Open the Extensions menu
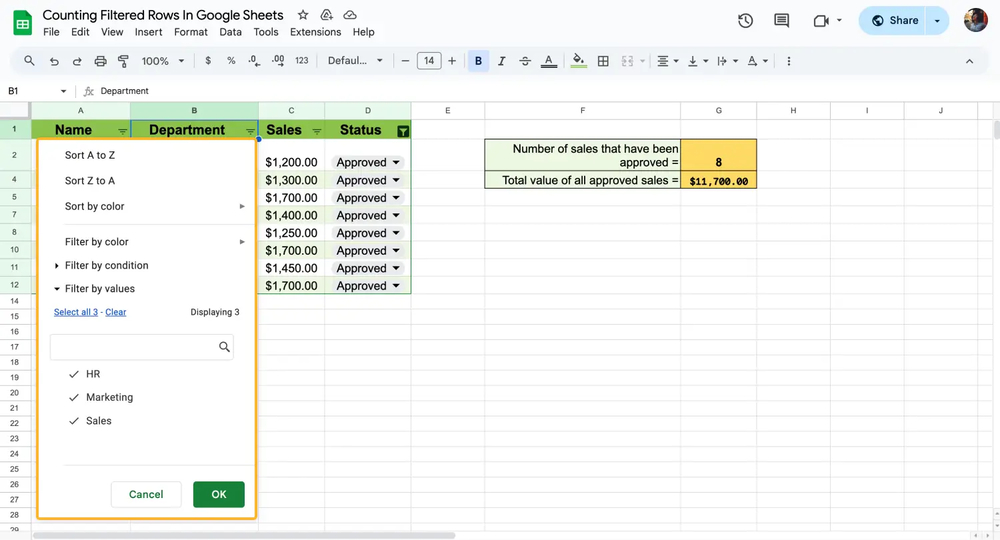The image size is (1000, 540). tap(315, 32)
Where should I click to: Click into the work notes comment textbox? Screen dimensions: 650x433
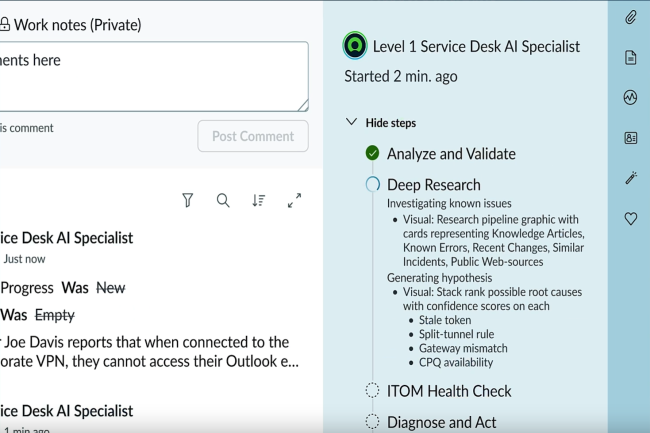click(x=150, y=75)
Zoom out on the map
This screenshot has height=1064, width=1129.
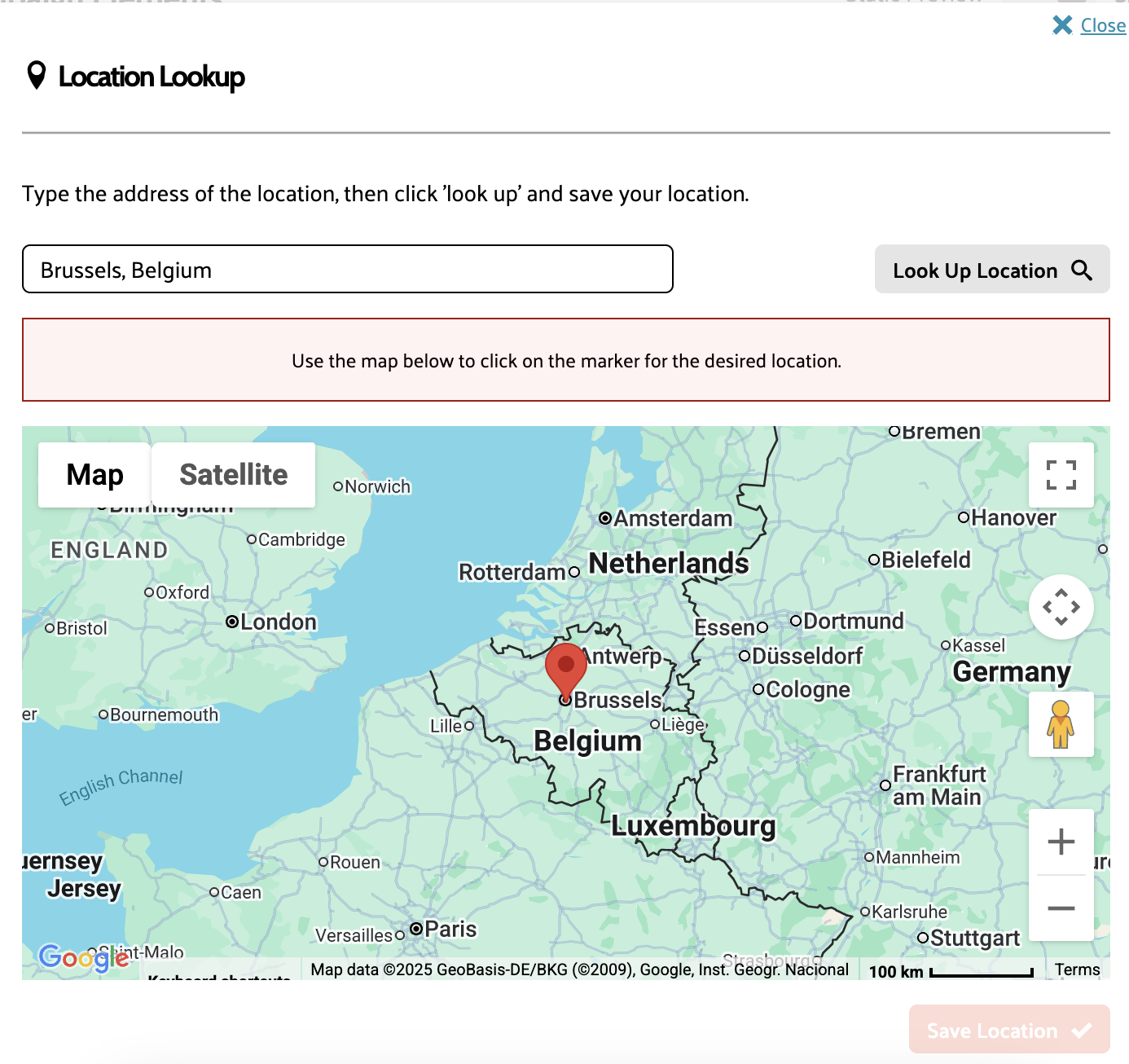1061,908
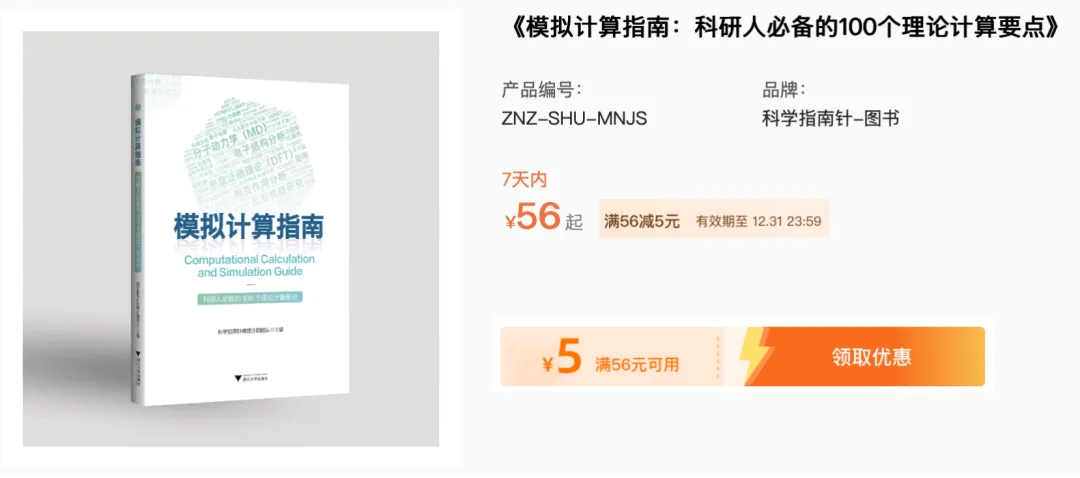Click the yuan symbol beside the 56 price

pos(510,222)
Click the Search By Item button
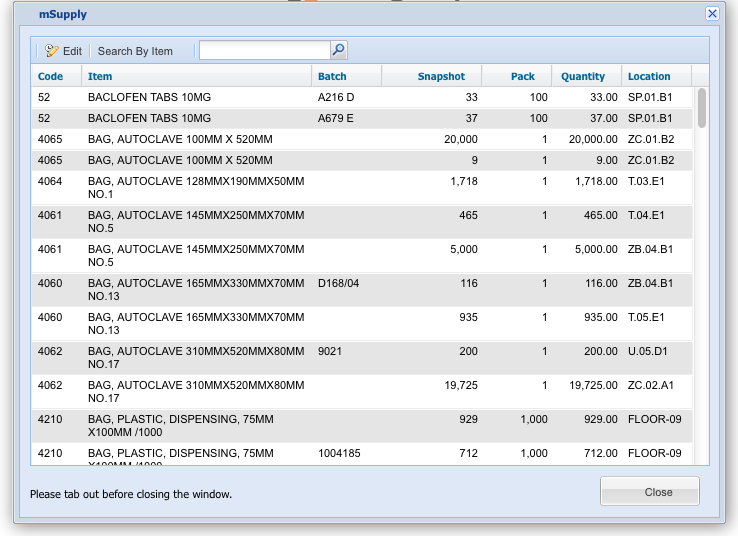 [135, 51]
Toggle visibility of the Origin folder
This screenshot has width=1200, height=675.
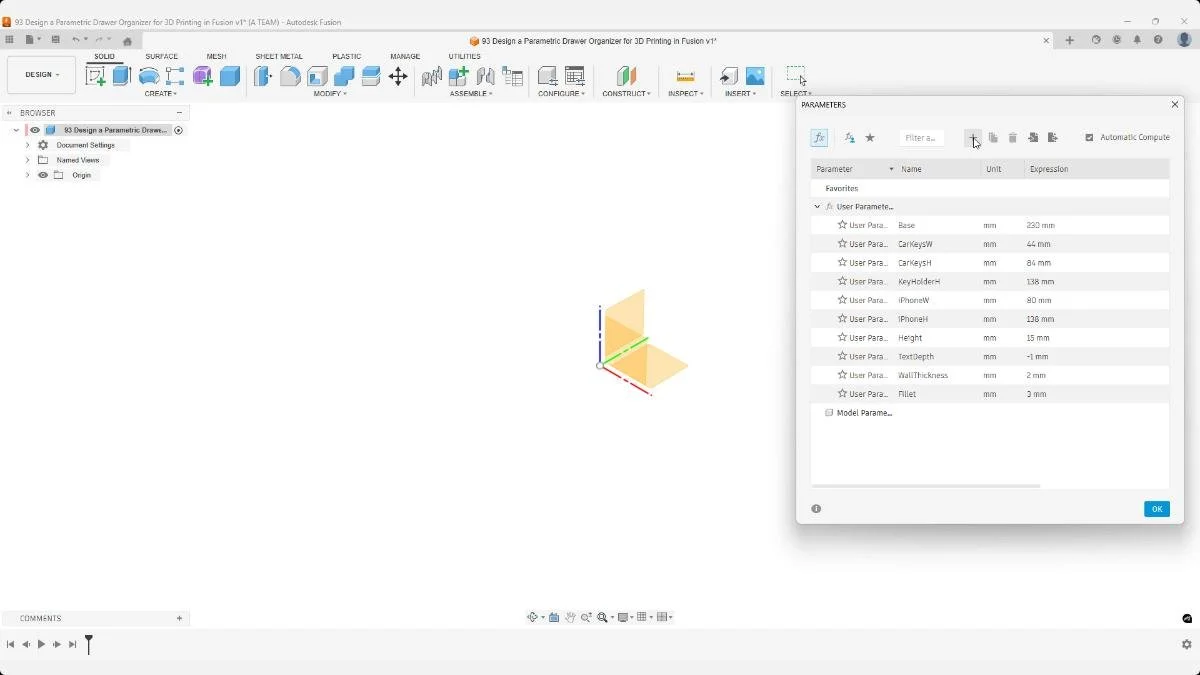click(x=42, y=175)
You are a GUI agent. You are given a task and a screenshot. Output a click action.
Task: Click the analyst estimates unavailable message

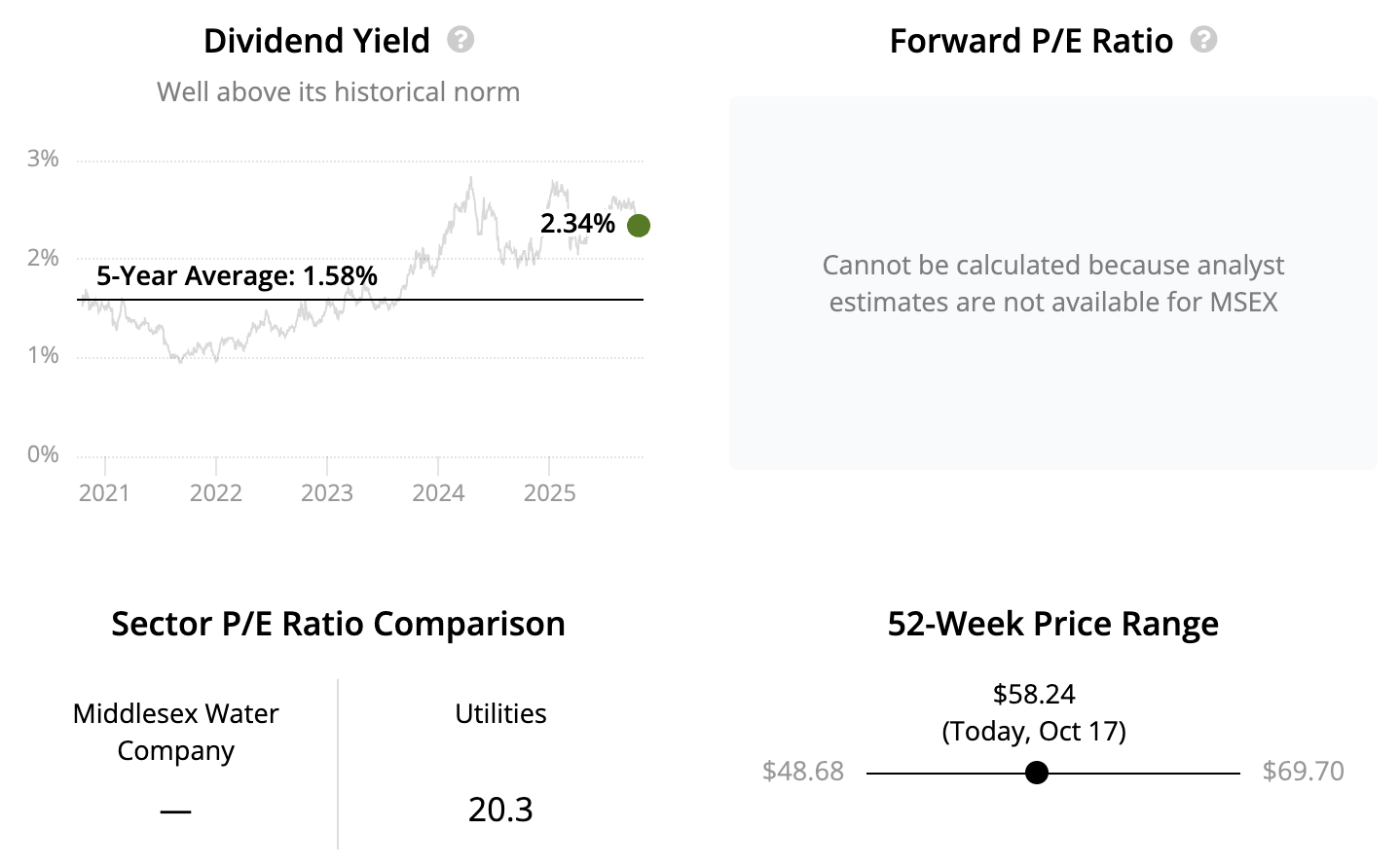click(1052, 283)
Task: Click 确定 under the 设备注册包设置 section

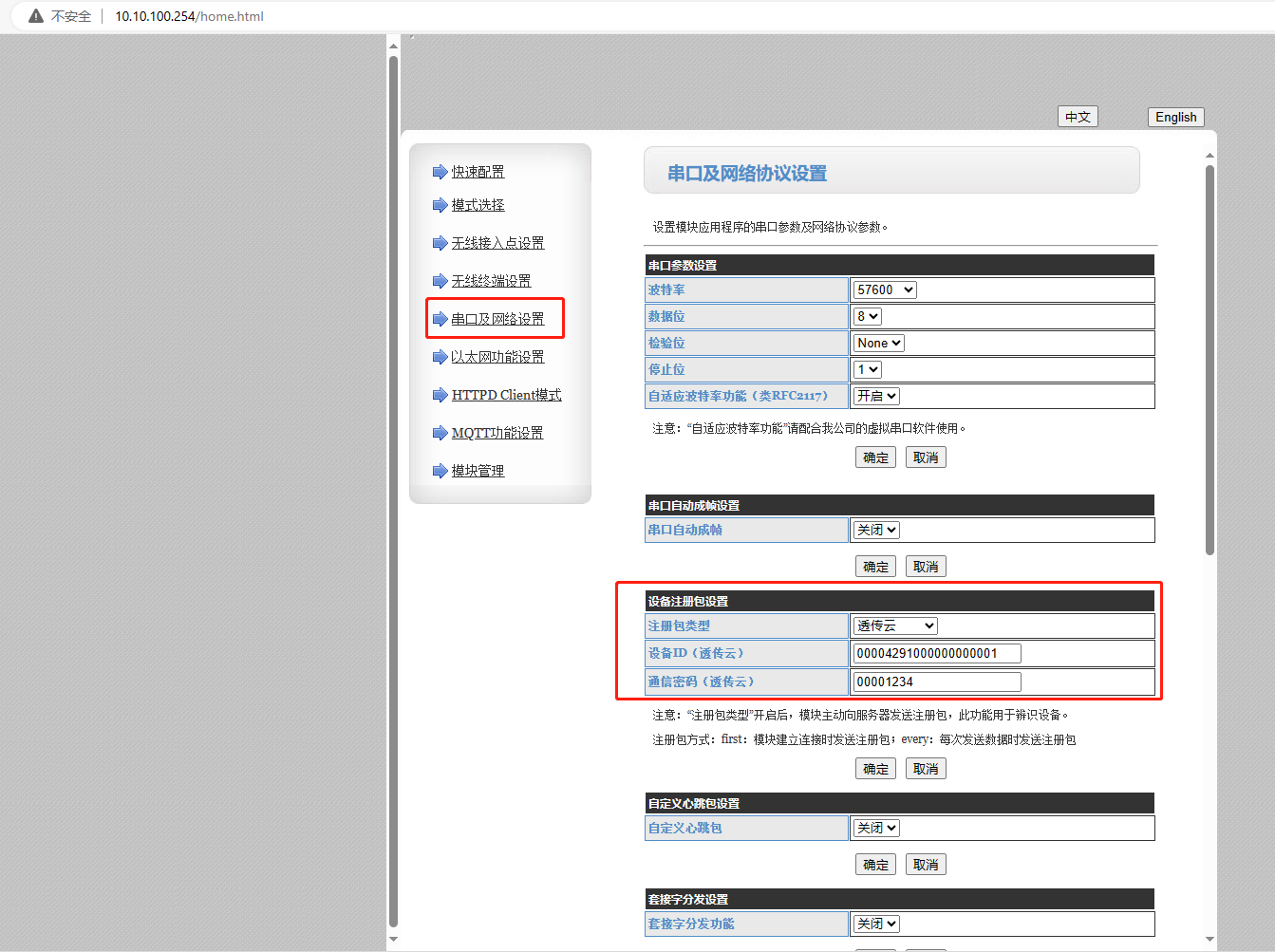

○ ○ ○ ○ ○ ○ ○

Copy the final portion of the records: every line from the one containing "Zoom out on the map" through the last, word for word, without pictures.

Zoom out on the map
This screenshot has height=1064, width=1129.
1061,908
Click the yuan symbol beside the 56 price

pos(510,222)
Click the Search By Item button
 [135, 51]
Toggle visibility of the Origin folder
This screenshot has width=1200, height=675.
click(x=42, y=175)
You are a GUI agent. You are given a task and a screenshot. Output a click action.
Task: Click the analyst estimates unavailable message

click(1052, 283)
Task: Click 确定 under the 设备注册包设置 section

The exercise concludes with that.